The Australian Competition and Consumer Commission (ACCC) released a report in 2018 that detailed an 18-month investigation into the automotive industry in Australia. The report which was segmented into three key areas was designed to increase transparency between the manufacturer, car dealerships, and consumers.
The report from the ACCC is the result of years of speculation from car owners around servicing and maintaining a new car warranty. the report was broken down into three key areas that aim to increase transparency between car manufacturers and buyers. These areas included:
- A mandatory scheme whereby car manufacturers are liable to share technical information with independent car repair shops so that consumers have increased choice when it comes time to service their car.

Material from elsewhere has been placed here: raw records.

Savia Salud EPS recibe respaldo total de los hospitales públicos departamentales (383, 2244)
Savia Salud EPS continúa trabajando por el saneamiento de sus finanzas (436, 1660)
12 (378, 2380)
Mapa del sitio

- Car manufacturers are responsible for updating their complaint handling systems and improving their approach to customer service warranty claims.
- Vehicle manufacturers are obliged to share more accurate information about the car's fuel consumption and emissions to buyers.
The new regulations mean that consumers will enjoy increased and unprecedented access to technical information from dealers and manufacturers that will drastically improve transparency and create clearer servicing guidelines.
The new reforms also aimed to empower independent mechanics to compete with larger manufacturer approved workshops. The new reforms will also allow consumers to purchase essential car service components such as car engine oil, filters, and coolant while having the Assurance that they are buying the correct manufacturer-approved parts.
The ACCC chairman Rod Sims is confident that the new reforms are a positive step forward for consumers as the ACCC aims to clean up the notoriously shady car industry.
“The ACCC recommends several reforms to improve the new car retailing industry, which should lead to better outcomes for consumers. Some will require industry led change and others, we consider, require regulation.”
The ACCC is yet to lock down a firm timeline for when manufacturers will be forced to comply with the new regulations, however, Sims is confident that consumers will start to feel the change within the next 12 months.